The film also does a good job with its red herrings. As it got closer to the end and a certain character is murdered, I thought the identity of who the killer was, became pretty apparent. However, the movie does keep you guessing for about 85 percent of its duration.

Beyond that, the film looks great but then again, Irvin Kershner is a fine director, who is unfortunately mostly just known for being the guy that directed Empire Strikes Back. While I love Empire and its immense success and iconic place in motion picture history, it does overshadow all of Kershner’s other great movies.

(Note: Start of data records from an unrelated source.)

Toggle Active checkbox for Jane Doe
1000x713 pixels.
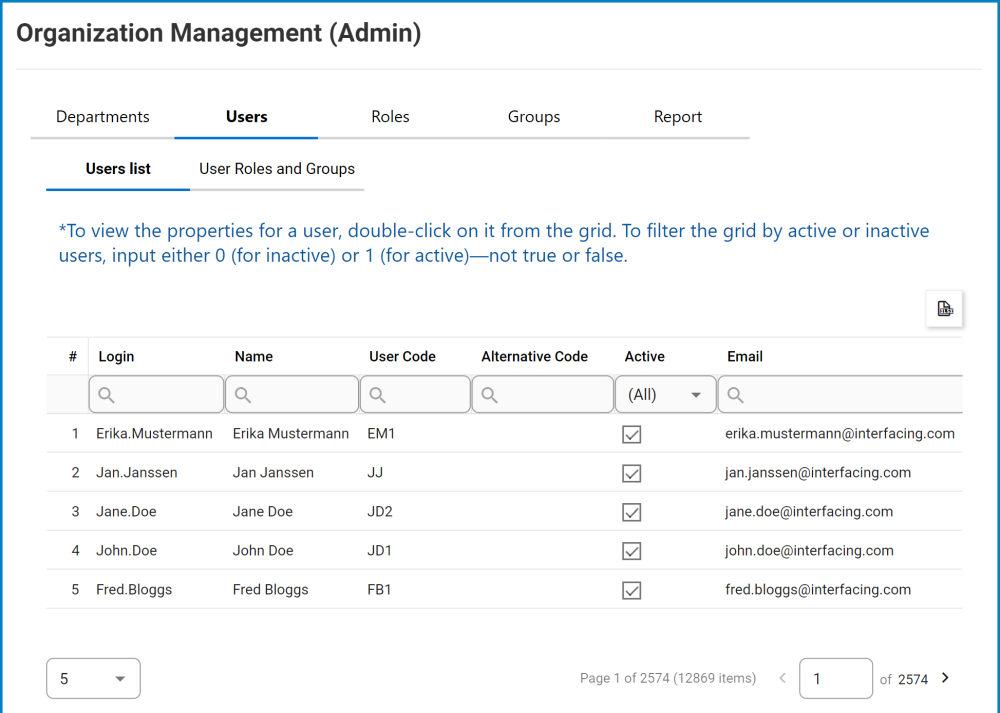click(632, 512)
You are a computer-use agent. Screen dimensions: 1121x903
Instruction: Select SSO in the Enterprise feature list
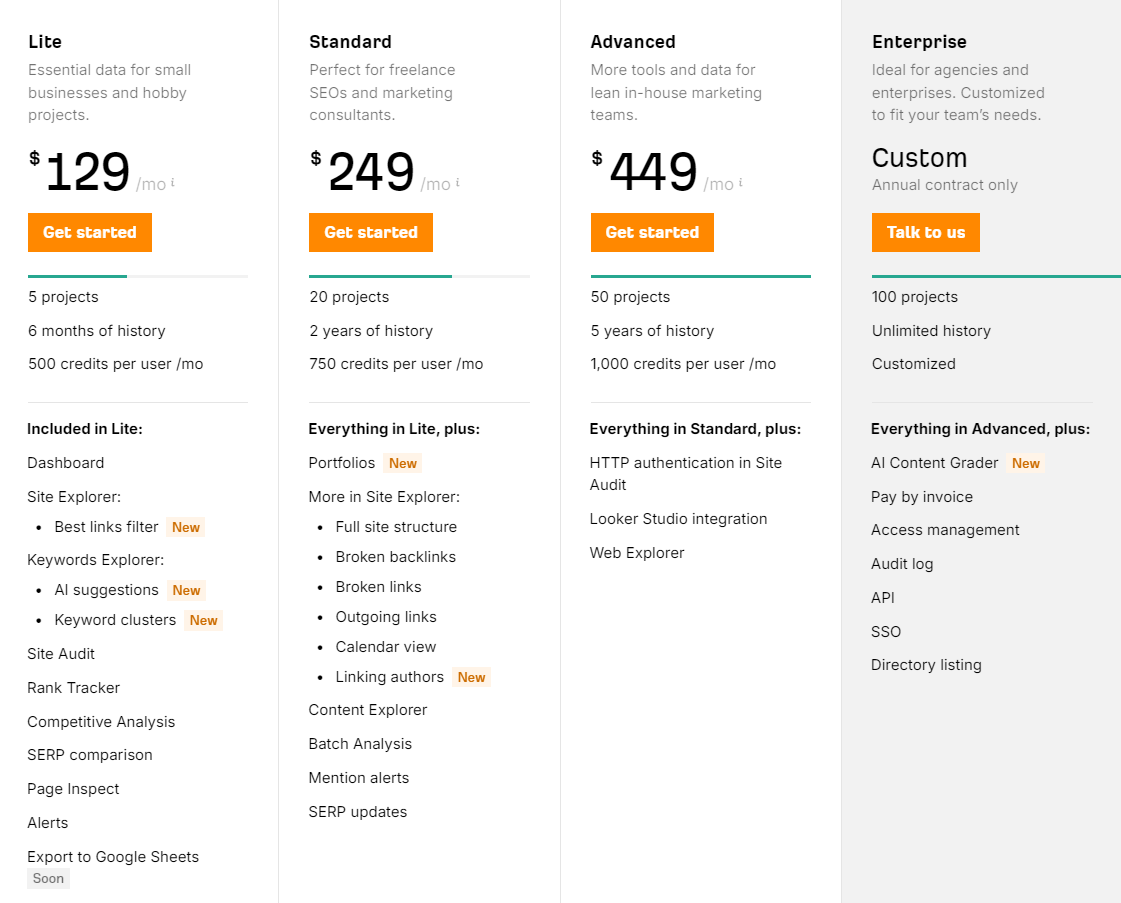pos(885,631)
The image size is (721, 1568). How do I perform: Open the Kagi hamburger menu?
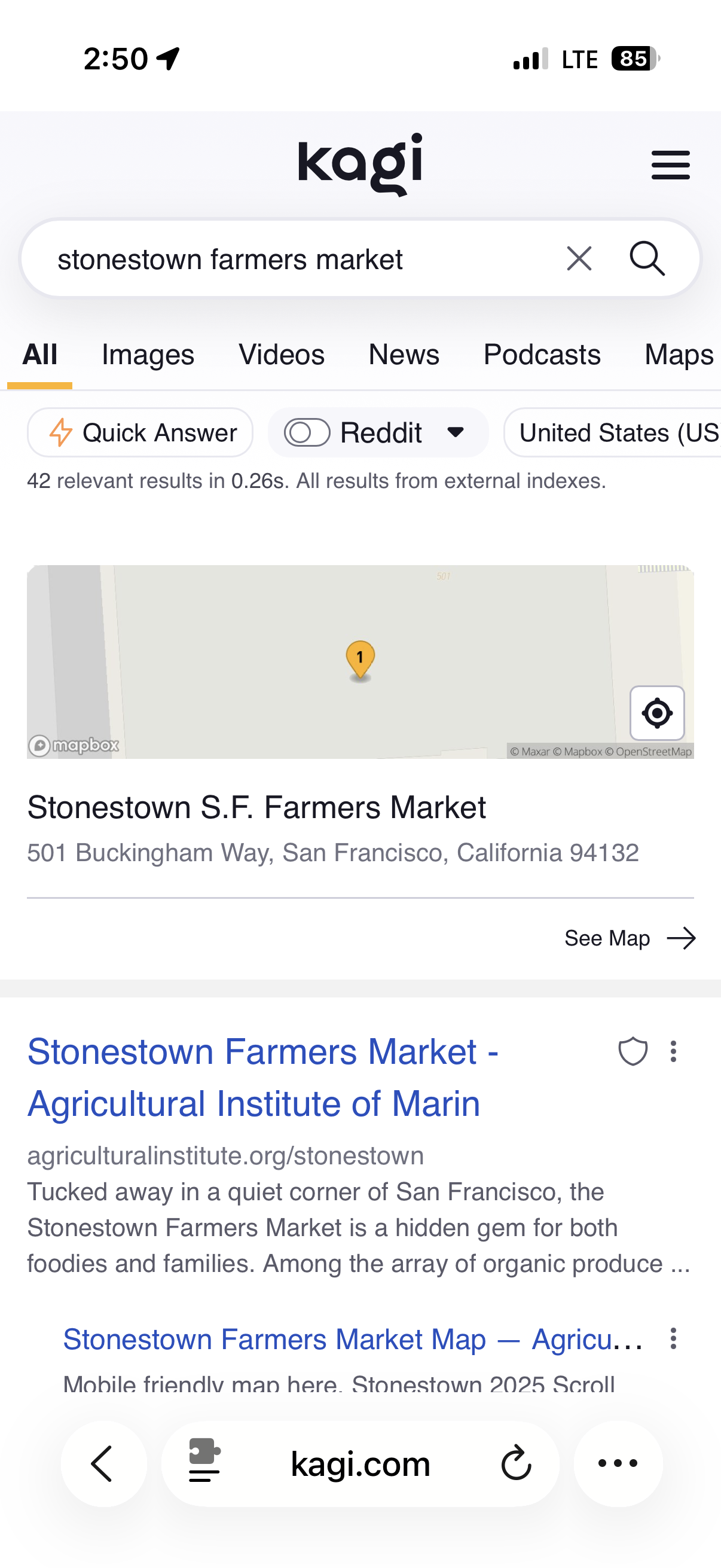[x=670, y=165]
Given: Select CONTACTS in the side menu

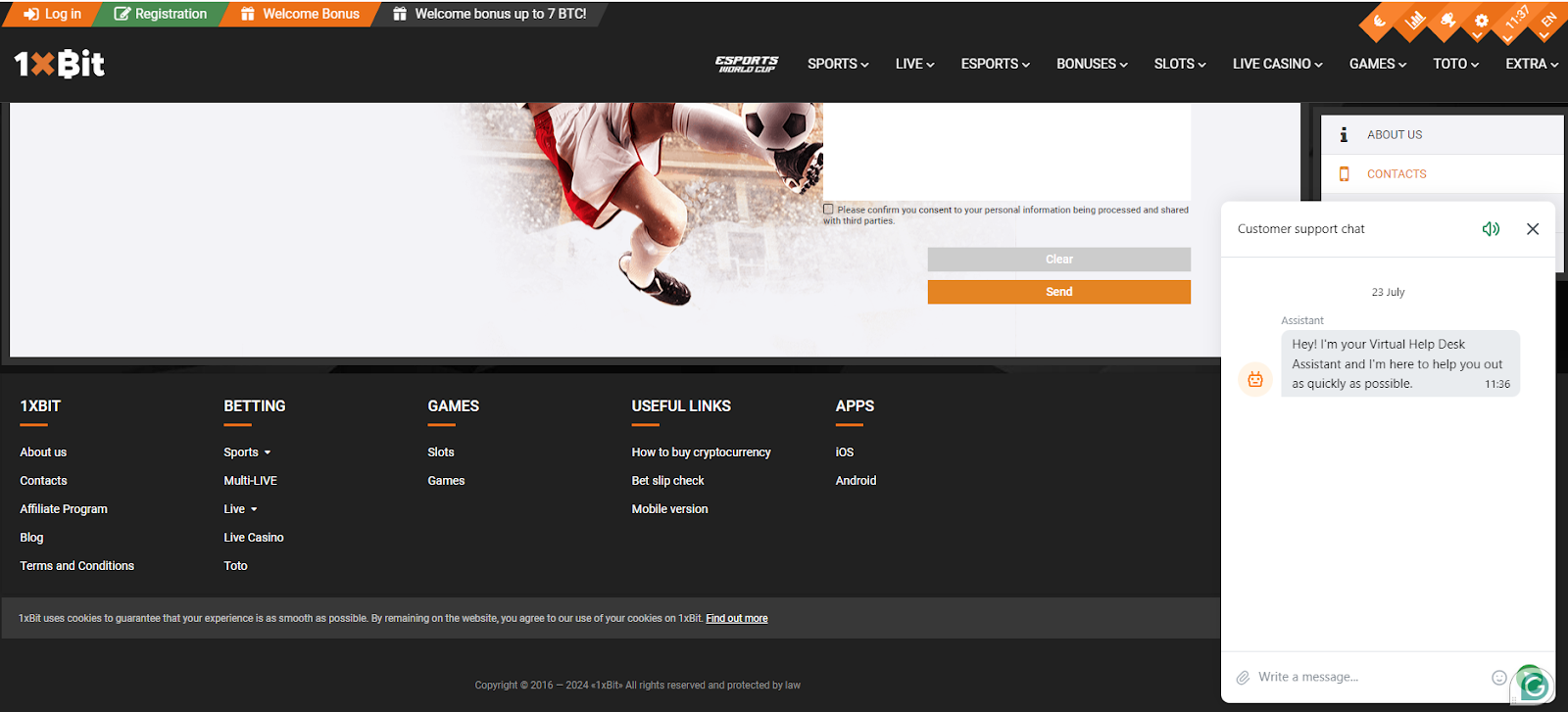Looking at the screenshot, I should 1396,174.
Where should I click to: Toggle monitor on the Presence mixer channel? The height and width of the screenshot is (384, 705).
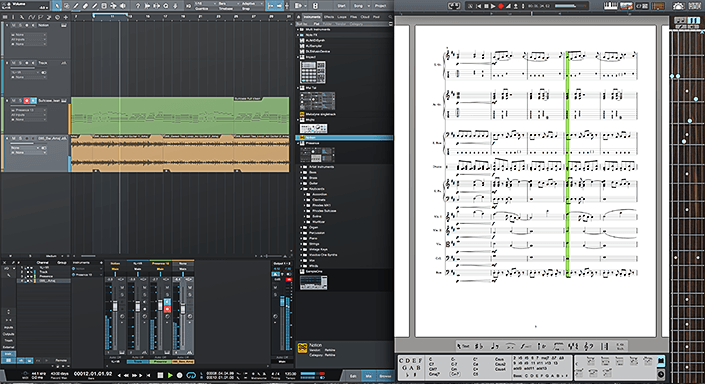167,302
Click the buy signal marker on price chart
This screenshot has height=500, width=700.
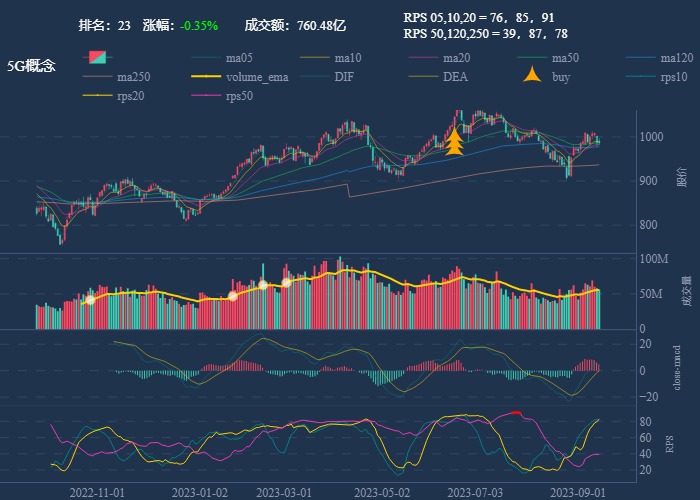pos(454,142)
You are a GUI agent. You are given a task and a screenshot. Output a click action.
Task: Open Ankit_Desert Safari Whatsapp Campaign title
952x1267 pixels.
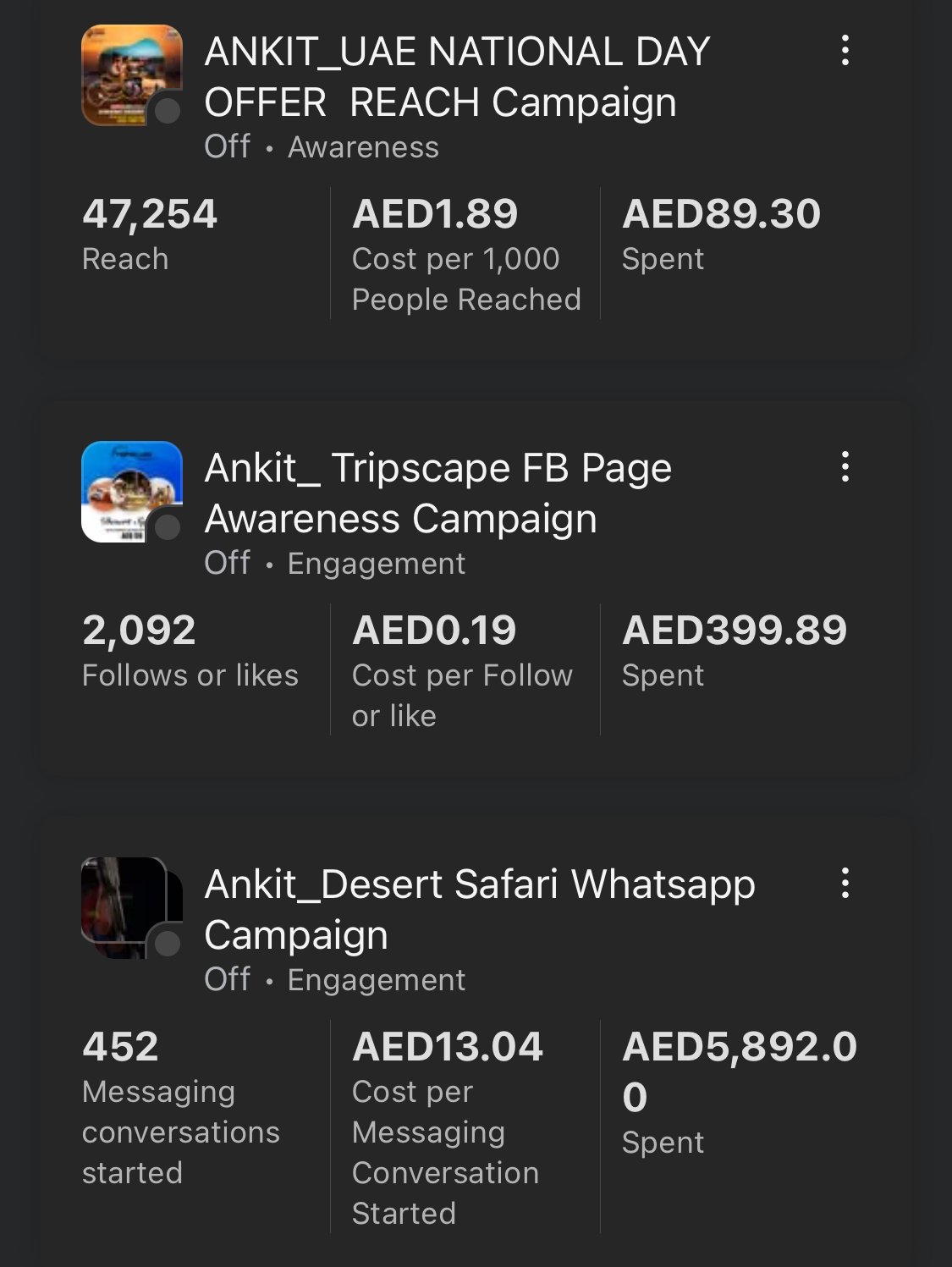tap(480, 910)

Eyes of Laura Mars is entertaining, creepy and kind of marvelous from top-to-bottom.

Rating: 8/10
Pairs well with: other ’70s and ’80s psychic thrillers and horror films.

Film Review: Golden Eyes (1968)

Also known as: Hyappatsu hyakuchû: Ôgon no me (original Japanese title), Booted Babe, Busted Boss, Ironfinger Strikes Back (alternative titles)
Release Date: March 16th, 1968 (Japan)
Directed by: Jun Fukuda
Written by: Jun Fukuda, Ei Ogawa, Michio Tsuzuki
Music by: Masaru Sato
Cast: Akira Takarada, Beverly Maeda, Tomomi Sawa, Andrew Hughes, Makoto Sato, Yoshio Tsuchiya

Toho Co. Ltd., 80 Minutes

Review:

Since I thought Jun Fukuda’s Ironfinger was a pretty solid spy comedy, I wanted to give its sequel a watch, as well.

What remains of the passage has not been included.